ASAP3-実験環境内のデータ交換ファイルの読み取り

INCAが実験環境で提供しているこの機能に、APIコマンドを使用してアクセスできるようになりました。

たとえばテストベンチなどといったASAP3クライアントがパラメータ値の専用リストを使用してデータセットを更新する必要がある場合は、INCA ASAP3サーバーの新機能を使用してそれを行うことができます。このサーバーは、ワークページにコピーするデータ交換ファイルのファイル名とパスをINCAに知らせる、ASAP3 EXTENDED SERVICEをサポートしています。
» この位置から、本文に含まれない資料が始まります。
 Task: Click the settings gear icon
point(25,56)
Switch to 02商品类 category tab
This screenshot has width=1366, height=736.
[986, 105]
  • パスはローカルパスまたはネットワークパスである可能性があります。
  • INCAはその時点のコピー設定に従います。
  • INCAはASAP3経由によるコピー設定の読み取りと書き込みをサポートしています。

実験環境-開始処理中のプログレスバーの表示

実験をロードしている間中、このロード処理にどのくらいの時間がかかるかがわかりやすく表示されるようになりました。

大規模な実験を開始する処理には、長い時間がかかる可能性があります。そのような場合、実験環境がいつ操作可能な状態になるのかがわかると便利です。そこで、実験をロードするときに表示されるプログレスバーが改良されました。プログレスバーの進捗状況が従来よりも小刻みに表示されるようになった上、たとえば「実験開始」「レコーダ」「レイヤ」あるいは「ハードウェアの初期化」など、その時々に処理しているエレメントや手続きもステータスバーに表示されるようになりました。
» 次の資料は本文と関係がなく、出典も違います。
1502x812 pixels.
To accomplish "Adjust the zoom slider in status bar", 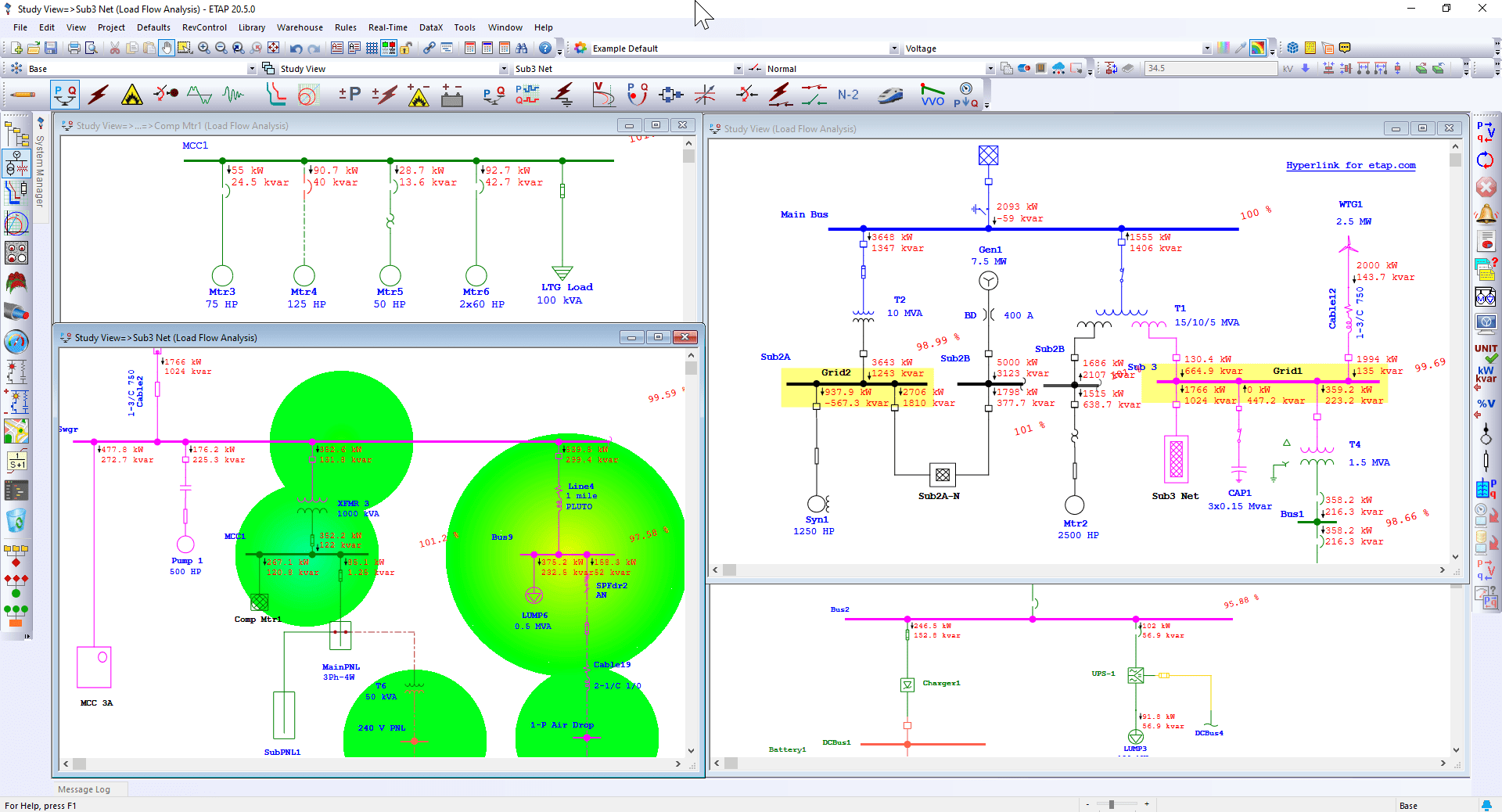I will pyautogui.click(x=1112, y=804).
INCAオプション-COM APIまたはASAP3による取得・設定(GET / SET)

変数に関するプレースホルダを使用することで、CDM出力ファイル名の構造を定義することができます。

INCA COM-APIは、INCAオプションにアクセスするGETおよびSETコマンドをサポートしています。ASAP3の“EXTENDED SERVICES”コマンドに“GetOption”および“SetOption”パラメータを使用すると、INCA ASAP3サーバーでINCAオプションの取得と設定を行うことができます。読み取りと書き込みができるオプションの詳細なリストは、INCAインスタレーション内のINCA CEBRAドキュメンテーションに記載されています。

CDM-出力ファイル名内の変数の使用をサポート

多数のファイルを生成する場合は、すでに使用可能になっている情報の再利用が有用です。INCA適合データマネージャ(CDM)では、指定する出力ファイル名の中にシステム変数を使用することができます。その場合、生成される出力ファイルの名前には、指定時に使用された変数の値が自動的に適用されます。

“search for hardware”(SFH)機能の改良

INCAは、選択されているインターフェースに接続しているハードウェアだけを検索対象にします。
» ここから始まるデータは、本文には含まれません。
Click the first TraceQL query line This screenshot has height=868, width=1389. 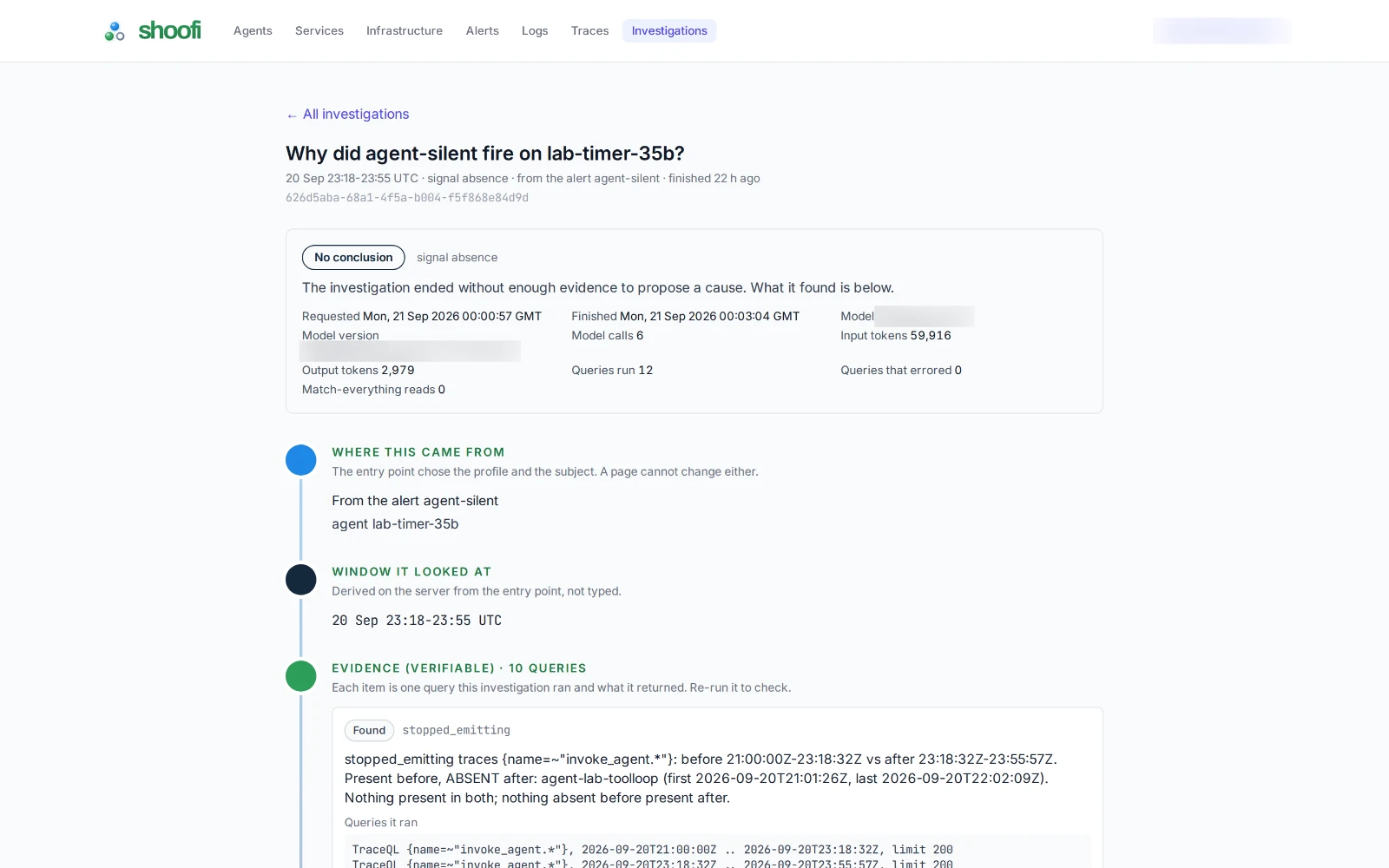(x=652, y=849)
“search for hardware”ダイアログボックスが改良されて、ハードウェアインターフェース検索時の効率が向上しました。EthernetやUSBハードウェアの検索では、検索が最大8倍高速化されました!

J2534ハードウェアの検索を無効化

ユーザーはJ2534インターフェースデバイスをハードウェア検索の対象から除外することができます。

ユーザーはJ2534ハードウェアデバイスの検索を無効化にすることで、他社製J2534ハードウェアのポップアップダイアログボックスを非表示にできます。この新しいユーザーオプションのデフォルト値もINIファイル内に定義することができます。

ES922-INCA統合

新しいES584.1デバイスはCAN-FDチャンネルとLINチャンネルを1個ずつ提供します。

ES922はES910.3プロトタイピング/インターフェースモジュール用のCAN FDモジュールです。このモジュールには2個のCAN FDインターフェースが含まれています。INCAではこれらのインターフェースをモニタリング、XCP、UDS、およびProFフラッシングのためにCANまたはCAN FDポートとして使用することができます。ISOと非ISOの両方のCAN FDフレームフォーマットがサポートされています。

ES584.1-INCA統合

ES584.1 USBモジュールには、以下のCAN / CAN FDおよびLINインターフェースが含まれています。

  • 1 x CAN / CAN-FDチャンネル
  • 1 x LINチャンネル
  • 2チャンネル同時接続用Y字ケーブル
  • ISOと非ISOの両方のCAN FDフレームフォーマットをサポート

INCA-SIP-マスクパラメータのサポート

S-Functionのマスク設定は、当該のS-Functionブロックをダブルクリックすると表示されます。

MATLAB®/Simulink® S-Functionの挙動を、マスク設定によりコントロールできます。S-Functionブロックをダブルクリックすると、ブロックダイアログボックス内にマスク設定を表示できます。

INCA-SIPを用いてS-Functionマスク設定の適合が可能になりました。

INCA-SIPは、INCAでエディットフィールド、チェックボックス、ポップアップについてのマスク設定の適合をサポートするようになりました。